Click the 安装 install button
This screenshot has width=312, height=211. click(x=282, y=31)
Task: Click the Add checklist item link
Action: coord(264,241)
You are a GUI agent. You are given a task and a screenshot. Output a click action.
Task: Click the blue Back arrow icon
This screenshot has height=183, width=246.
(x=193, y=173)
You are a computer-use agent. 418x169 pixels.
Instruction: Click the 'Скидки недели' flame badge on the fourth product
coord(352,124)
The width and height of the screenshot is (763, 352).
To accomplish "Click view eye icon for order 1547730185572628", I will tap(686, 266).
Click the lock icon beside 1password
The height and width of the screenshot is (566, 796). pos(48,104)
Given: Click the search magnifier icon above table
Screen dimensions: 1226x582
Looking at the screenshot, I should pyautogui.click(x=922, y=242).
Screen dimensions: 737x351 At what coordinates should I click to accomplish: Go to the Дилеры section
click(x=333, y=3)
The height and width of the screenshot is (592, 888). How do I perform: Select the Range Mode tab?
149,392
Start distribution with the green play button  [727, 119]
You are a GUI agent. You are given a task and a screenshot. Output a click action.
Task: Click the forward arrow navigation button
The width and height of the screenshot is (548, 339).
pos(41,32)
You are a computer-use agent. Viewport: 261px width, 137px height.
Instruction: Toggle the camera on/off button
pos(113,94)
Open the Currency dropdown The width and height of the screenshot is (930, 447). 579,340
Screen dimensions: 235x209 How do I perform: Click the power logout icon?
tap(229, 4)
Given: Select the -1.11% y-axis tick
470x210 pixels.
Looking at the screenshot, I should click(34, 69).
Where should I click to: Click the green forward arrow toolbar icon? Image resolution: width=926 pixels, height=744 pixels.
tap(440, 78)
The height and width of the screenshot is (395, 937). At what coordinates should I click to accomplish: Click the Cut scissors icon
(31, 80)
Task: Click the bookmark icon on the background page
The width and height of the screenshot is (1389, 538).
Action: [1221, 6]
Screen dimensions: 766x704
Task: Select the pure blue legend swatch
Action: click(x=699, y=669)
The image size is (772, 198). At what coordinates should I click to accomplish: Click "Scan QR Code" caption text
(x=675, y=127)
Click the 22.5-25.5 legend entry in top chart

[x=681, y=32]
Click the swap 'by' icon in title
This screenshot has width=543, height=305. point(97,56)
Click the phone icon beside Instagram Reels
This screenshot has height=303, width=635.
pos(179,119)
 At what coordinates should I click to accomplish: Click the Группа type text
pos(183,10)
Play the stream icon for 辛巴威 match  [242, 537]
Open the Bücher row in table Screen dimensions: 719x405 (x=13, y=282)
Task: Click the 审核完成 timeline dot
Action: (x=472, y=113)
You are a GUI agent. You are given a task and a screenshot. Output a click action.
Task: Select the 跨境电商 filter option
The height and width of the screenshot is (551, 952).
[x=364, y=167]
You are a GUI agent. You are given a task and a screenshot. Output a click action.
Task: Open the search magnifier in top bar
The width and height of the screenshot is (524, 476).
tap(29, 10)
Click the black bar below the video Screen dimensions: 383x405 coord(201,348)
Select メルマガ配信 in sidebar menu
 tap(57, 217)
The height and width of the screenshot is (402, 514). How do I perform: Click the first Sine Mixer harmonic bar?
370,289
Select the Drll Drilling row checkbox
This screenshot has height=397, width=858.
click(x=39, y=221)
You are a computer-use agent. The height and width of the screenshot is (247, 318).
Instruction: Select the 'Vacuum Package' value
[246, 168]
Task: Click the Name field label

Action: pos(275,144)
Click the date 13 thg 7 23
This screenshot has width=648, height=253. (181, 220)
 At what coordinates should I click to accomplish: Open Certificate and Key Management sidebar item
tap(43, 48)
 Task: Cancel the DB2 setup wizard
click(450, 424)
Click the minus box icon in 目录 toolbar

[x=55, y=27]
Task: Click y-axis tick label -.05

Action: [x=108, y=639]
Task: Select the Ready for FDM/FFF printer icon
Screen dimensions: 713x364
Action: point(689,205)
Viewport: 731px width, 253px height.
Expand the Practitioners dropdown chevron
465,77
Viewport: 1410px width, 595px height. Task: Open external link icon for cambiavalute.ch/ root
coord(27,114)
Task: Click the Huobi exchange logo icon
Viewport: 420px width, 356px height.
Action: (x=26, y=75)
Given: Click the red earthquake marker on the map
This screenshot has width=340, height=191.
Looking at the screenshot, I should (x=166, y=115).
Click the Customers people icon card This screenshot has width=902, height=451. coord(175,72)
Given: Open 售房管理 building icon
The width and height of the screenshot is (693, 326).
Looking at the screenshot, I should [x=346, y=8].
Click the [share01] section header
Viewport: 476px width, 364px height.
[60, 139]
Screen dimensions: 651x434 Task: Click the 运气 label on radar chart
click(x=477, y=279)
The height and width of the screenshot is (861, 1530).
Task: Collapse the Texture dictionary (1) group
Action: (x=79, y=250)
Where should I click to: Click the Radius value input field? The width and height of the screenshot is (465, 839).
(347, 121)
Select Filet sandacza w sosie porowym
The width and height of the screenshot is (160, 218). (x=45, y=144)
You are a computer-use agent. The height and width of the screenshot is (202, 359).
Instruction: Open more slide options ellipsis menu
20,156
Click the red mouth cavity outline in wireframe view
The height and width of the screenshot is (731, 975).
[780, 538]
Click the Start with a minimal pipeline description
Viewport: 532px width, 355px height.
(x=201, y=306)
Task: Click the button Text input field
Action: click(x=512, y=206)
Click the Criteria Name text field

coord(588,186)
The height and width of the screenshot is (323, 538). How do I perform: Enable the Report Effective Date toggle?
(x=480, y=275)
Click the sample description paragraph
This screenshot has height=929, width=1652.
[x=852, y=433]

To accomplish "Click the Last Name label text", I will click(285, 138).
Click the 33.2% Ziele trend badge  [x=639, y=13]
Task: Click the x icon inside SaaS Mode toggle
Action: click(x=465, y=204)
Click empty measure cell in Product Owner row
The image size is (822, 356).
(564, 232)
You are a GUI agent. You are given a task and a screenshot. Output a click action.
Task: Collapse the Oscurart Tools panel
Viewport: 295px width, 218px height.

════════════════

Please give back, exactly as it stands above, the stretch from the line with "The width and height of the screenshot is (763, 352)." through the line with "Given: Click the search", and no line outside it.

### [Answer box]
The width and height of the screenshot is (763, 352).
To accomplish "Click view eye icon for order 1547730185572628", I will tap(686, 266).
Click the lock icon beside 1password
The height and width of the screenshot is (566, 796). pos(48,104)
Given: Click the search magnifier icon above table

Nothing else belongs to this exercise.